- Consigne -
Répondez aux questions suivantes d'après le texte fourni ci-dessous :
(a) Quel programme devrait être lancé pour les handicapés, et dans quel but ?
(b) À partir de quelle année la psychiatrie devrait-elle recevoir des crédits supplémentaires ?
(c) Qui a publié en début d'été de nouvelles propositions pour une stratégie de santé durable et responsable ?

- Texte fourni -
+++++

Pour les personnes âgées, une prise en charge intégrée mêlant ville, hôpital et secteur médico-social va être mise en place afin de structurer les parcours d'admission directes non programmés des aînés et leur permettre une meilleure prise en charge. Pour les handicapés, un programme d'adaptation des conditions de soins devrait être lancé pour réduire les inégalités. La psychiatrie devrait, quant à elle, bénéficier d'une réforme du financement accompagnée de crédits supplémentaires dès 2021 et voir le renforcement de l'offre de soutien psychiatrique et psychologique. Le volet environnemental n'est pas oublié : si le C2DS a publié en début d'été de nouvelles propositions pour une stratégie de santé durable et responsable, le ministre de la santé assure que le problème sera pris à bras le corps, avec dès 2021 la réduction du coût de gestion des DASRI, l'évaluation des besoins en termes de rénovation énergétique et l'expérimentation de projets pilotes pour mettre fin au plastique à usage unique dans la restauration collective tout en réduisant le gaspillage alimentaire.

+++++

- Données -
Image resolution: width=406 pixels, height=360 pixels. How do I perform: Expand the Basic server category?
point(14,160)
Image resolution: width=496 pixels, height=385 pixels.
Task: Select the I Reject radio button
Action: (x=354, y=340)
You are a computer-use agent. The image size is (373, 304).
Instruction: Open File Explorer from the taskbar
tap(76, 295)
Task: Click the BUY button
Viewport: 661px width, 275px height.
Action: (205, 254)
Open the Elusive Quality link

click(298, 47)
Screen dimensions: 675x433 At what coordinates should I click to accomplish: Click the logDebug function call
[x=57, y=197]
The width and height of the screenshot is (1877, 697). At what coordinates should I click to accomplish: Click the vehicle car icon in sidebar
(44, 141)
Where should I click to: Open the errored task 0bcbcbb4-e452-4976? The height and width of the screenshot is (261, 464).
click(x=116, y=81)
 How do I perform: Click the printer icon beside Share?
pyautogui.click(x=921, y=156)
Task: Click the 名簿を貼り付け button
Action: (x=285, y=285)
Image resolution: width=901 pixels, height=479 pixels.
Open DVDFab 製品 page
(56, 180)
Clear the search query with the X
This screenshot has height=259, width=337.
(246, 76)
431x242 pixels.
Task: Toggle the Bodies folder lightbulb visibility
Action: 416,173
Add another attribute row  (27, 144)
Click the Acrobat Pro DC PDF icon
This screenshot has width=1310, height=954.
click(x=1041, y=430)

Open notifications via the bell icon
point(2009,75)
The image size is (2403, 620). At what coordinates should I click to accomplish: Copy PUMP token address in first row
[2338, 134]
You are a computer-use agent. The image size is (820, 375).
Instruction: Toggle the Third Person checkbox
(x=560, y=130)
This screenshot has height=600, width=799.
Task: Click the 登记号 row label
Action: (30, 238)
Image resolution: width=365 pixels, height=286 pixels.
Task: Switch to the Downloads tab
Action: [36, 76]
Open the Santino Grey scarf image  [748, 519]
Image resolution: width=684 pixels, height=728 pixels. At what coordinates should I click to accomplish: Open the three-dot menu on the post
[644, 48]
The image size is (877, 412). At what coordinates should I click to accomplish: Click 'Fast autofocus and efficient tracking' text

+++++

- Réponse -
(a) Un programme d'adaptation des conditions de soins, pour réduire les inégalités.
(b) Dès 2021.
(c) Le C2DS.